Dr. Gredler was here most of the day taking care of his riding mowing duties (see photo second from the bottom of the blog). Doc gets all of the wedding lawns (rose garden, sunken garden and gazebo garden) on Fridays so they're fresh and ready for weddings. With a mid-afternoon wedding in the sunken garden today, we expedited much of our watering, mowing, etc. to have that done before the guests arrived. Shirley came in for some weeding in multiple area and is very self-sufficient when it comes to keeping busy out in the gardens. Little Jerry stopped by to say 'hi' and he helped Janice for a bit this afternoon. We also saw Kris K., Chuck S., Tina B., Dr. Yahr, Ray Y. and many others today. Gary was in to make some timely signs for me as well. To the right is the 'Coffee Cups' elephant ear (Colocasia esculenta) which is one of my favorites. Note the cupping of the leaves which will hold rainfall too! What a neat leaf form, color and veination. Directly below is the colorful foliage of one of our copperleaf (Acalypha wilkesiana) varieties. This is 'Kona Gold' which has remarkable coloration and no two leaves are the same. The next shot down is a close-up of the pink star-flower (Laurentia hybrida 'Avant-Garde Pink'). There is a blue form as well and both have very interesting shaped flowers (1.5") in profusion. The next photo down shows the fragrant bloom of the sweetshrub (Calycanthus raulstonii 'Hartlage Wine'). This woody shrub started blooming in June but still has some sporadic blooms emerging. I love that deep red color and the flowers are close to 3" in diameter on this shrub that also features, clean, glossy foliage.

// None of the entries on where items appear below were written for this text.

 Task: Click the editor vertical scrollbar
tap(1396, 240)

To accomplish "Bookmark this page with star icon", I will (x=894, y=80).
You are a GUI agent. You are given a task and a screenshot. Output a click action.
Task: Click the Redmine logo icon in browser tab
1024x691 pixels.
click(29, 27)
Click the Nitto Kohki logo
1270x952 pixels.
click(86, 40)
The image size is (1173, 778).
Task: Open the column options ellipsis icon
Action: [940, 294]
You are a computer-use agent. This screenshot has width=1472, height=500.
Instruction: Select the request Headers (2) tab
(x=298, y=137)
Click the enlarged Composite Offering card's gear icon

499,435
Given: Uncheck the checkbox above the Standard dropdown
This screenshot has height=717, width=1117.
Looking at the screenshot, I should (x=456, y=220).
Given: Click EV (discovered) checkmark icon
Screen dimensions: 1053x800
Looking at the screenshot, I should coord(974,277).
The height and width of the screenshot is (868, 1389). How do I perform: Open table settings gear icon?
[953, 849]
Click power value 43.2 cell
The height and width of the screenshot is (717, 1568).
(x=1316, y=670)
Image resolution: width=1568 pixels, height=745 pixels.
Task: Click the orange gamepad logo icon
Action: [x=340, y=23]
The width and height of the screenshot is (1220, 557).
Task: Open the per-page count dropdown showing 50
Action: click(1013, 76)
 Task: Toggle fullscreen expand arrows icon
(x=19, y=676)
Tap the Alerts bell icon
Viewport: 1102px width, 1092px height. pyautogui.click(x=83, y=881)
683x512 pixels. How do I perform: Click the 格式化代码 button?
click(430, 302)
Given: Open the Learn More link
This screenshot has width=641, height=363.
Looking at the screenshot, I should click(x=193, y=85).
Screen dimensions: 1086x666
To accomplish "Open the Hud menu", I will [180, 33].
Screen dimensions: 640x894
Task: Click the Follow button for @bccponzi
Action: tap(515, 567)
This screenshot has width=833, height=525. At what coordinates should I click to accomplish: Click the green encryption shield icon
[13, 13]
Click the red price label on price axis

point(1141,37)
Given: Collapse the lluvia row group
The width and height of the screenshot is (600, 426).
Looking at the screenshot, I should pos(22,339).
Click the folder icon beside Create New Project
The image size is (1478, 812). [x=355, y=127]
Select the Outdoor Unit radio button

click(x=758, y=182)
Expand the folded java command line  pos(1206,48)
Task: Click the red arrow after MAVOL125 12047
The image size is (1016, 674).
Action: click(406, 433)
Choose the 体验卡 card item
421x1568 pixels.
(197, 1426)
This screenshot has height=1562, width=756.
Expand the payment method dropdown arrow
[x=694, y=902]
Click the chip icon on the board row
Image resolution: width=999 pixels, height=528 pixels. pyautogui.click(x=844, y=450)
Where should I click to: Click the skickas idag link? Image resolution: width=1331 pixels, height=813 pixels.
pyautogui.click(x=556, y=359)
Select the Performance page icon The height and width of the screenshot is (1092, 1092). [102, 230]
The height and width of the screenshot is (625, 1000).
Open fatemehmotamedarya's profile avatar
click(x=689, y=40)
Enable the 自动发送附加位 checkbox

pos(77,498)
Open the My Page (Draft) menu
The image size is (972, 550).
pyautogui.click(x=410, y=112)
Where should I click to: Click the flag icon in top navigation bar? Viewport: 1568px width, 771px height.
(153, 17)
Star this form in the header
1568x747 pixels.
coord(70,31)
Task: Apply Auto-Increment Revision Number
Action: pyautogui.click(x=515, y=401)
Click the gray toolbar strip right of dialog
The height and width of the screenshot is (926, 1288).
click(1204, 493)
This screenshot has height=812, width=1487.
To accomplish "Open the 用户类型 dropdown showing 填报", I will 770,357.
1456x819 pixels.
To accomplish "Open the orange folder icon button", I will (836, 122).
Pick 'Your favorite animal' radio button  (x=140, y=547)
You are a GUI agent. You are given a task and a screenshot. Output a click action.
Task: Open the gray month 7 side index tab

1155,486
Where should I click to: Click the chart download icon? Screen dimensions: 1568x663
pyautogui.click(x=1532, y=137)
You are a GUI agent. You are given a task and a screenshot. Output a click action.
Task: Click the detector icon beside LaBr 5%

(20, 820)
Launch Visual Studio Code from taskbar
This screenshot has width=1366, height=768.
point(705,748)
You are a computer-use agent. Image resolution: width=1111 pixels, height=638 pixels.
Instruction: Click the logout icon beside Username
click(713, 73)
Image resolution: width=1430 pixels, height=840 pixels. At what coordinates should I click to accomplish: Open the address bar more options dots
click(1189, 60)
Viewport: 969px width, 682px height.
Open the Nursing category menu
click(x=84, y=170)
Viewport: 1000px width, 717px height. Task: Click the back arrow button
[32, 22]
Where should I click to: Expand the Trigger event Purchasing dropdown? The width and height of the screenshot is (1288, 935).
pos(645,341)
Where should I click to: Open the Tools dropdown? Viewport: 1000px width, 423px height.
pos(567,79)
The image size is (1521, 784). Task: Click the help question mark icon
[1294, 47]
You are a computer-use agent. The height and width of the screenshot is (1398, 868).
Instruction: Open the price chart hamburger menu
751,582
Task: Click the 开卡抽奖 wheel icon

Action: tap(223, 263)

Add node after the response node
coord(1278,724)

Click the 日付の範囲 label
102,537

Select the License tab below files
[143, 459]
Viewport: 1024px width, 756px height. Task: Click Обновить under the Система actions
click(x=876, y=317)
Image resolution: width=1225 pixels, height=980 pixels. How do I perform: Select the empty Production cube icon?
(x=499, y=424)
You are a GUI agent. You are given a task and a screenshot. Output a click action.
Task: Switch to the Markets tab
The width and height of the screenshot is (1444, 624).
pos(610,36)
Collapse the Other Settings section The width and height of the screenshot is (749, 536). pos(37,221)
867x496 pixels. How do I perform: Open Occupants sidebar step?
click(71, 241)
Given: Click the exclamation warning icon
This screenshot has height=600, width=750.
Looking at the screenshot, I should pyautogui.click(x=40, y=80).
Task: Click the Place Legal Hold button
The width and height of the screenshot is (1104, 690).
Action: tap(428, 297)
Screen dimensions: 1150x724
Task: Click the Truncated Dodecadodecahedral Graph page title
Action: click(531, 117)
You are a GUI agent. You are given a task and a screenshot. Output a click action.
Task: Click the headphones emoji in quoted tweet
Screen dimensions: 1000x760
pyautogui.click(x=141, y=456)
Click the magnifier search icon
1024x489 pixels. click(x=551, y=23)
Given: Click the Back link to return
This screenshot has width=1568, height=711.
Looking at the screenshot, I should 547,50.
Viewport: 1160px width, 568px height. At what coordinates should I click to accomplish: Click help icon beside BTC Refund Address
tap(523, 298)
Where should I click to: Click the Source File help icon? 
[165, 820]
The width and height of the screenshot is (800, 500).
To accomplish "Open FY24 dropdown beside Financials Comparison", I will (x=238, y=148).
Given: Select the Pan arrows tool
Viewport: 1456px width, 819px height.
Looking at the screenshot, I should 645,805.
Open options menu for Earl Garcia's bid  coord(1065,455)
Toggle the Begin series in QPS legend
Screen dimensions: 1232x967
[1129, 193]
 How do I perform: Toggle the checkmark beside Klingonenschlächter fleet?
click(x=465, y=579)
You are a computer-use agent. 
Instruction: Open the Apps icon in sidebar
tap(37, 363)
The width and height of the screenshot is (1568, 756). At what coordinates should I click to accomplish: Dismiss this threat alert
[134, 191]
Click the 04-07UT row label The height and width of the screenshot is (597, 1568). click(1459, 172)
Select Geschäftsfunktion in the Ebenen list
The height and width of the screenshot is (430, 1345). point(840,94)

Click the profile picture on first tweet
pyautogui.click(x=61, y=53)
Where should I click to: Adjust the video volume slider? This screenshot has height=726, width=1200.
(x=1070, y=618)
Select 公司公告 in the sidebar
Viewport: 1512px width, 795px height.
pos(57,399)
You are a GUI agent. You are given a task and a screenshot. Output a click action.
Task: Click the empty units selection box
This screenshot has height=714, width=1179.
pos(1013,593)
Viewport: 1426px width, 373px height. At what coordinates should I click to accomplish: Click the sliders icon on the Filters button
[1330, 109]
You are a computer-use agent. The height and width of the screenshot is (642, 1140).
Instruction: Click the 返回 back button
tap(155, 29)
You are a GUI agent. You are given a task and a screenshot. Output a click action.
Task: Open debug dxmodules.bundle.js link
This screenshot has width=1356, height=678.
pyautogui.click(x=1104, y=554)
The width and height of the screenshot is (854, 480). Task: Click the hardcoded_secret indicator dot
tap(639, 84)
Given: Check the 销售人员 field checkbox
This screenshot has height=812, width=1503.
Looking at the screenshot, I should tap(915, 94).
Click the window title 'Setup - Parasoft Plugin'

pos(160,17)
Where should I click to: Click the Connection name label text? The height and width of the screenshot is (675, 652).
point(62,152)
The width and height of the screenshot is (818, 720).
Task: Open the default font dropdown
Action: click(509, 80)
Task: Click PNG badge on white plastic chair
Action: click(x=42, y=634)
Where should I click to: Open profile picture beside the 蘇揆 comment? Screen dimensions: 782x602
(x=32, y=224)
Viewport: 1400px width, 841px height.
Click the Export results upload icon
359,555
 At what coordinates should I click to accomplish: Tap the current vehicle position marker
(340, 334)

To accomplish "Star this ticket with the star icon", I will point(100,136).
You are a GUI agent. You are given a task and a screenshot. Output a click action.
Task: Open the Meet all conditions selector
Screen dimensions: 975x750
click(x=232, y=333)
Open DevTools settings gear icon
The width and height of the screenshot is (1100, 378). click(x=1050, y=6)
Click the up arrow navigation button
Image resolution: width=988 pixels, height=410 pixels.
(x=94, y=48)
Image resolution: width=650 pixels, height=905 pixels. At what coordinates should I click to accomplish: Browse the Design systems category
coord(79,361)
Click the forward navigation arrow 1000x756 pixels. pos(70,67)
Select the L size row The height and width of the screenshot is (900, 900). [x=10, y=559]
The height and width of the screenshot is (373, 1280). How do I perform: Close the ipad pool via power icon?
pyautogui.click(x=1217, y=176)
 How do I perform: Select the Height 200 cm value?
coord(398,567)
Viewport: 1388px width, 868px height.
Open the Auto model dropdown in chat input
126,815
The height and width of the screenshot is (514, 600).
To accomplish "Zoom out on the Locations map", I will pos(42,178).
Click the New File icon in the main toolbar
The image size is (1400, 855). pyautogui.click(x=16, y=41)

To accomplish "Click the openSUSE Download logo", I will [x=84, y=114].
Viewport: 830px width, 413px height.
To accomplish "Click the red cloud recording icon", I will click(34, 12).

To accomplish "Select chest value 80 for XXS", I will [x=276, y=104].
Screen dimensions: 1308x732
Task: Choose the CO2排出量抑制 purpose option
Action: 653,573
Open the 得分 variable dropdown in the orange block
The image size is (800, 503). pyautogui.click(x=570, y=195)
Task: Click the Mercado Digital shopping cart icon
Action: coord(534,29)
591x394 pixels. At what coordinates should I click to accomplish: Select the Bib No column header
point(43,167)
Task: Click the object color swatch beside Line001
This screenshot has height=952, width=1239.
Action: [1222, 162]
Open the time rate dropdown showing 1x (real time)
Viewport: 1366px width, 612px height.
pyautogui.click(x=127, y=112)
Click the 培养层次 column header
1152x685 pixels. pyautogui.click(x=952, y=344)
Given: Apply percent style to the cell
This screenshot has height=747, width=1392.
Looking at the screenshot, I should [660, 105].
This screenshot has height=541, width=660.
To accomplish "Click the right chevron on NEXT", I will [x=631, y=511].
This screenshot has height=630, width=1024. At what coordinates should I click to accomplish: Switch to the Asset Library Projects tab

The grounds staff had a full day of watering and other tasks. Terry set up sprinklers, push mowed right away and moved on to other projects around the gardens. He and Marv also planted some groundcovers in the Japanese garden in an area they also composted and rototilled. Marv had his own batch of sprinklers to rotate around the gardens and also ran irrigation for a good portion of the day. Pat was in early to put in some time on re-staining a portion of the Horticulture Center. He then shifted to push mowing and some other gardening tasks out in the gardens proper. Janice had significant hand watering duties which included watering our holding yard plants twice today. She also worked on tidying some areas, consolidating our yard plants, herbiciding a thug clump of plants (Phragmites, ugh!) and creating signage. Marianne was in to freshen up her cutting display and start the process of creating more labels for our alpine plants. To the right are the fragrant blooms of the "popcorn plant" (Cassia didymobotrya) in the Smelly Garden. This tropical plant has greenish-blue foliage and blooms all thru the summer. When the top of the closed buds on the flower cluster are rubbed and sniffed, you can smell buttered popcorn very distinctly. This plant is a real "fragrant hit" in that garden space and most visitors enjoy the smell (some say it smells like peanut butter..?!). Also in the Smelly Garden by the dozens are the peacock orchids (Acidenthera murielae) or (Gladiolus callianthus). These plants are purchased as bulbs in March and are started in pots by late April. We then plant them out in groupings by early June. They are beautiful and have a nice fragrance (better at dusk).

I spent some time out in the gardens and had a meeting with Kris K. The bulk of my time was spent getting maps and lists ready for next week. I'll be attending the All-America Selections Summer Summit Conference in Michigan next week. This should be an awesome experience which will also include visits to botanic gardens and some of the best nurseries in Michigan. I'm sure I'll get my plant fix on this trip and do plan on blogging as often as possible. To the right is another grouping of elephant ears (Colocasia esculenta). This is the showy variety 'Illustris' that really has some neat dusky coloration with green veins. The next photo beneath Dr. Gredler is a green heron photo that Santos took at RBG and has shared with us. Santos has a wonderful eye for all photography but really has a talent for wildlife shots. He is also our resident photographer for hummingbirds as they have accepted him as one of their own and he has no problem getting close to them.